# Parts of the exercise
**a.** From the Origin encoder article, return the passage between "The new encoder uses" and "0.5 or higher.", inclusive.
**b.** Answer these questions using the Origin encoder article:
(i) What Top1 figure did the new encoder reach?
(ii) Which activation function did the old encoder use?
(iii) After the thresholds were rescaled, where did questions about objects get routed?
**c.** Extend the Origin encoder article, picking up after its last sentence.

Posted on • Originally published at fallenangelsystems.com

Origin Part 12: The Adapter

The new encoder was 24x better at finding the right concept. It also broke every response.

Part 11 ended with the new encoder staged on disk. Top1 had jumped from 1.3% to 31.3%. Target activation had gone from 0.012 to 0.249. The architectural lever had landed exactly where the abort condition predicted it would. The numbers said this was the encoder we were going to ship.

Then we tried to ship it.

Every query came back "i don't know."

What the Dispatcher Does

The dispatcher is the part of Origin that sits between the encoder and the response. The encoder reads characters and produces concept activations - a long list of "how strongly does each concept fire on this input?" The dispatcher reads that list and decides what to do about it. Is this a greeting? Is this a question about identity? Is the user asking what something is? Each route fires when the activation pattern matches a rule, and each route knows how to construct a response from the concepts that fired.

The rules looked like this, in spirit: if the concept "greeting" is firing above 0.5, dispatch to the greeting handler. If the concepts "what" and "self" are both above 0.5, dispatch to the identity handler. Numbers like 0.5, 0.7, 0.8 were sprinkled through the dispatcher as thresholds. They worked because the old encoder produced activations that lived in those ranges.

The old encoder used sigmoid. Each concept was scored independently, on its own absolute scale from 0 to 1. A query about greetings might fire "greeting" at 0.92, "hello" at 0.88, and "question" at 0.04. Three concepts, three independent yes/no decisions, three numbers that meant what their face value said they meant.

The new encoder uses softmax. The activations are relative. They sum to 1 across the whole concept space. The strongest concept on a query might be 0.249 - which under the old encoder would have been a borderline-quiet signal, and under the new encoder is a confident, dominant fire.

0.249 was the new encoder's average top concept activation. Every threshold in the dispatcher was 0.5 or higher.

That's why every query routed to IDK. The new encoder was firing the right concept, with appropriate confidence relative to everything else, and the dispatcher was reading those activations as "nothing is firing." The encoder had gotten 24x better at picking the right answer, and the system above it couldn't hear it.

The Wrong Fix

The first instinct was rescaling. If 0.249 is the new "high," divide every threshold by 2. Done. Ship.

We tried it. It half-worked. Greeting handlers fired correctly on greetings. Identity handlers fired correctly on identity questions. But the dispatcher started cross-firing on everything else - questions about emotions would route to identity, questions about objects would route to physics. We'd swapped one calibration problem for another.

The reason: rescaling treats softmax outputs as if they were sigmoid outputs that happen to live in a different range. They aren't. A 0.249 firing on the new encoder isn't "the concept is 49.8% present" - it's "this concept is the most likely interpretation, with this much margin over the next-best." The number means a different thing than it did before. Rescaling fixes the magnitude. It doesn't fix the meaning.

# Source excerpt
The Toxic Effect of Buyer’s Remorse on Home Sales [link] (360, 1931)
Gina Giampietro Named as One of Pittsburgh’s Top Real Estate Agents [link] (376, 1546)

# Results by task
**a.**
The new encoder uses softmax. The activations are relative. They sum to 1 across the whole concept space. The strongest concept on a query might be 0.249 - which under the old encoder would have been a borderline-quiet signal, and under the new encoder is a confident, dominant fire.

0.249 was the new encoder's average top concept activation. Every threshold in the dispatcher was 0.5 or higher.

**b.**
(i) 31.3%
(ii) Sigmoid
(iii) Physics

**c.**
That's the harder truth about this kind of integration: when an upstream component changes how it represents information, every downstream component that interprets that information has to be rewritten, not retuned.

The Right Fix

The dispatcher had been asking the wrong shape of question. It was asking "is concept X firing strongly enough?" - an absolute threshold question. With softmax outputs, that question doesn't have a meaningful answer. The right shape is "is concept X the dominant signal, and by how much?" - a relative comparison.

The rewrite turned every threshold into a ranking check plus a margin check. Instead of "greeting > 0.5," the rule became "greeting is in the top-3 fired concepts AND its activation is at least 2x the next-best non-greeting concept." Instead of "identity > 0.7," the rule became "identity dominates the top of the activation distribution."

The numbers in the new rules aren't thresholds in the old sense. 2x margin, top-3 rank, dominance-by-ratio - these all describe the shape of the activation distribution, not its absolute values. They survive future encoder changes the way the old thresholds didn't, because they're asking about the encoder's confidence relative to itself, not about a number that means something only on this specific encoder.

The cutover was one commit. Every dispatch rule rewrote. Backups taken on the dispatcher state and the live conversation memory. Test panel run

before
you > hello
origin > i don't know

you > what is your name
origin > i don't know

you > how does ice float
origin > i don't know

and after

you > hello
origin > hello.

you > what is your name
origin > my name is origin.

you > how does ice float
origin > ice is less dense than water, so it floats.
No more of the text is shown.